While we frequently invoke the global, the transnational, and the international together in this issue, we distinguish between these concepts following the general outline described by Sebastian Conrad (2016, pp. 44–8). In this framework, “international” refers more specifically to phenomena akin to international relations, i.e., diplomacy between countries, including formal multilateral scientific cooperation as well as professional organizations and conferences in which scientists frequently behaved as representatives of national scientific communities. In contrast, the “global” is a contested moving target for historians, but generally applies to forms of connected history that trace, for example, the exchange of commodities, ideas, or practices across long distances and different kinds of political entities, including empires and colonies as well as nation-states (see Poskett 2019). In this issue, we foreground “transnational” as a flexible term that incorporates internationalism (in the shape of international scientific organizations and conferences) while also enabling us to highlight particular features of scientific studies of human populations in the twentieth century. Engagement in such studies was never “limited to state actors and not bound by state borders,” and in fact required the movement of people, data, and equipment across nation-state boundaries; yet at the same time, these studies served to reinforce identity claims made by the nation-state (Conrad 2016, p. 45).

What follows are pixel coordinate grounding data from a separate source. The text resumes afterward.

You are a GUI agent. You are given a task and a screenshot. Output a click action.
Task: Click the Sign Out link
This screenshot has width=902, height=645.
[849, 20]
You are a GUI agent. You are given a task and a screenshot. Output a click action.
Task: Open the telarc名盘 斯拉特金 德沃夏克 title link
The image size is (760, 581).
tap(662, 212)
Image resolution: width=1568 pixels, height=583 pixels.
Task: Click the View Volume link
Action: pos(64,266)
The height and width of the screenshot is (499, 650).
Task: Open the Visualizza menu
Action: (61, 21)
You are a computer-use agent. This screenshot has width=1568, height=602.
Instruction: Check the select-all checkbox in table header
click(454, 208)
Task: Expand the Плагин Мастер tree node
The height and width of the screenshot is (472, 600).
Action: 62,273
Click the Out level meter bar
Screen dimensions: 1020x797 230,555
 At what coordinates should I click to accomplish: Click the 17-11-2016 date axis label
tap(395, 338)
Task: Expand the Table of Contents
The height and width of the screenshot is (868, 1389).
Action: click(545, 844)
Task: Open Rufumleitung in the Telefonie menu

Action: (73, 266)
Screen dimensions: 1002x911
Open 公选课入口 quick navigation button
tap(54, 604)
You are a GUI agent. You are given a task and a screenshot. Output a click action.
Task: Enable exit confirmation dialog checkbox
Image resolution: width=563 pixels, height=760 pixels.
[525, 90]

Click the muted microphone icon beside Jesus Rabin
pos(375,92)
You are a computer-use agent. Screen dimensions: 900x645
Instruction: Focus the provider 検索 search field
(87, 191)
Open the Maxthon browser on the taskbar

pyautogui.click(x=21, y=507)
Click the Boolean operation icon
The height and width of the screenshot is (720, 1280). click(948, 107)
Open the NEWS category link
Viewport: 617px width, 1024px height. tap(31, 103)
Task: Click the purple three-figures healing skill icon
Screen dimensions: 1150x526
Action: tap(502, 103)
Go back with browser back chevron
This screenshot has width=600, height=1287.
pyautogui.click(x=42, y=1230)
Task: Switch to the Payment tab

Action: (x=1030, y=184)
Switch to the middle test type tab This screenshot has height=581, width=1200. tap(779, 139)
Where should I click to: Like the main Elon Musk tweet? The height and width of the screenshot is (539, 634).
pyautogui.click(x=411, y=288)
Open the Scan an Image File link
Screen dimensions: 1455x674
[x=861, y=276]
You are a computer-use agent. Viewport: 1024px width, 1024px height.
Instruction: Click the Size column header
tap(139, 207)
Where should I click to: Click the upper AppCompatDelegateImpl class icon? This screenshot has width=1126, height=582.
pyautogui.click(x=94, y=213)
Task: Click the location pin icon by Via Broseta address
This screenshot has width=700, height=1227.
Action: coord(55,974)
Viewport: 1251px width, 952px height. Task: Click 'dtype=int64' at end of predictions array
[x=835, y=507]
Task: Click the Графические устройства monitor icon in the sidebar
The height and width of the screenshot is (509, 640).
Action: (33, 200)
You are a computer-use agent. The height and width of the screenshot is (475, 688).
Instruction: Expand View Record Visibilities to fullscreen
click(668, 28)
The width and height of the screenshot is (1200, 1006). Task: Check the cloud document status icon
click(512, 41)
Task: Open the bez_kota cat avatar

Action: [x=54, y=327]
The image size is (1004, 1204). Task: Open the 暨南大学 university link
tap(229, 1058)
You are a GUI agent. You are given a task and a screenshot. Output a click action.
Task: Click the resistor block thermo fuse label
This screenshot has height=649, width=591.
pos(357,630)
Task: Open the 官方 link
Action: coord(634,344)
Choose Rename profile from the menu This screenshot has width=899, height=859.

Transnationalism in anthropology and genetics raised fundamental disputes over disciplinary authority as well as the representation and independence of national scientific communities. The special issue highlights the manifold circumstances shaping transnational exchanges and stresses the deeply interdisciplinary nature of the study of human populations by reflecting on the practices of physical anthropologists, physicians, geneticists, biologists, physiologists, and state officials. The papers examine how these actors worked to leverage transnational entanglements to their advantage in a range of debates involving racial identity, colonization, national sovereignty, and scientific internationalism. A particular strength of the special issue is its geographical breadth, revealing the shared concerns of scientists from Portugal and Greece to India and Japan in projecting their authority at home and abroad, and comparing the distinctive strategies and gestures they developed to navigate both national and international pressures. Moreover, the unstable and contested nature of transnational collaborations between North America and Western Europe with Asia and the Eastern Mediterranean often provoked controversy and conflict, requiring personal negotiations and professional adaptations. The papers integrate archival research and oral histories to assess these historical collaborations and conflicts.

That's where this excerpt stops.